On April 24, 2012, the Company entered into a forward starting interest rate swap agreement, for the same variable rate loan, as extended, for a notional amount of $22,268,358, effective on July 1, 2013 and ending on May 1, 2019.  The notional amount decreases over the term to match the outstanding balance of the hedged borrowing.  The Company entered into this derivative instrument to hedge against the risk of changes in future cash flows related to changes in interest rates on $22,268,358 of the total variable rate borrowings outstanding.  Under the terms of the interest rate swap agreement, the Company will receive from the counterparty interest on the notional amount based on one-month LIBOR and will pay to the counterparty a fixed rate of 1.92%. This swap effectively converted $22,268,358 of variable-rate borrowings to fixed-rate borrowings beginning on July 1, 2013 and through May 1, 2019. 
 
On December 4, 2012, the Company entered into interest rate swap agreements for a notional amount of $25,000,000, effective December 6, 2012 and ending on April 4, 2018.  The Company entered into these derivative instruments to hedge against changes in future cash flows related to changes in interest rates on $25,000,000 of variable rate borrowings outstanding.  Under the terms of the interest rate swap agreements, the Company will receive from the counterparty interest on the notional amount based on one month LIBOR and will pay to the counterparty a fixed rate of .885%.  This swap effectively converted $25,000,000 of variable-rate borrowings to fixed-rate borrowings beginning on December 6, 2012 and through April 4, 2018. 
 
On September 30, 2013, the Company entered into an interest rate swap agreement for a notional amount of $35,000,000, effective October 3, 2013 and ending on September 29, 2020.  The Company entered into this derivative instrument to hedge against changes in future cash flows related to changes in interest rates on $35,000,000 of variable rate borrowings outstanding.  Under the terms of the interest rate swap agreement, the Company will receive from the counterparty interest on the notional amount based on one-month LIBOR and will pay to the counterparty a fixed rate of 2.197%.  This swap effectively converted $35,000,000 of variable-rate borrowings to fixed-rate borrowings beginning on October 3, 2013 and through September 29, 2020.
 
Companies are required to recognize all derivative instruments as either assets or liabilities at fair value on the balance sheet.
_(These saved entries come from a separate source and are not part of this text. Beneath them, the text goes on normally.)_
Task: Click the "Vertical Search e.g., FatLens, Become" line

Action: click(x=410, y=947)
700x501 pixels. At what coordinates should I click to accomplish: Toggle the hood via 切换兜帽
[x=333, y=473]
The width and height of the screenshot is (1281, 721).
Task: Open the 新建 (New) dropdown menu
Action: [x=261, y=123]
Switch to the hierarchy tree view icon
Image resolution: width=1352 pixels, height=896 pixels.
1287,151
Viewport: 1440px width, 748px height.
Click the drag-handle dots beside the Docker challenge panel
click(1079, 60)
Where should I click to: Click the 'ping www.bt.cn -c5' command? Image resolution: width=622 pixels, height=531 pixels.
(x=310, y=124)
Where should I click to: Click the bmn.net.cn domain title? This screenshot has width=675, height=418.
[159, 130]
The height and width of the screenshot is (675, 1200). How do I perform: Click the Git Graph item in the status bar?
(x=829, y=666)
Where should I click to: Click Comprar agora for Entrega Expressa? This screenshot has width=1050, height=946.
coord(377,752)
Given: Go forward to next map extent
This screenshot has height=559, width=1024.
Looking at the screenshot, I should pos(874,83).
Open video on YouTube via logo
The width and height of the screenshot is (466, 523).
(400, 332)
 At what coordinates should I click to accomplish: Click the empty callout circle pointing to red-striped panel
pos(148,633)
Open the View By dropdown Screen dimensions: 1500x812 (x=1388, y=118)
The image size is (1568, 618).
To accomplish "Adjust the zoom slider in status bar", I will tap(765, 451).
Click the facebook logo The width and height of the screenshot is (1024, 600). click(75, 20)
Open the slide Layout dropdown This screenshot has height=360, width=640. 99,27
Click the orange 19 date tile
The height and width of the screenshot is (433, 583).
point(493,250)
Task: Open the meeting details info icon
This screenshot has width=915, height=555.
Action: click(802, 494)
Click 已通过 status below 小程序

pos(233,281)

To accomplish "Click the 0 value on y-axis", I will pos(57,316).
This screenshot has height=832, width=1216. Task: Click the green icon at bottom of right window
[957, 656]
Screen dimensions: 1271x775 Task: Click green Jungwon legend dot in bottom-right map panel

The Company has designated these derivative instruments as cash flow hedges. As such, changes in the fair value of the derivative instrument are recorded as a component of other comprehensive income (loss) (“OCI”) for the nine months ended September 30, 2013 to the extent of effectiveness. The ineffective portion of the change in fair value of the derivative instrument is recognized in interest expense.  For the nine months ended September 30, 2013, the Company has determined these derivative instruments to be effective hedges.
 
The Company does not use derivative instruments for trading or other speculative purposes and did not have any other derivative instruments or hedging activities as of September 30, 2013.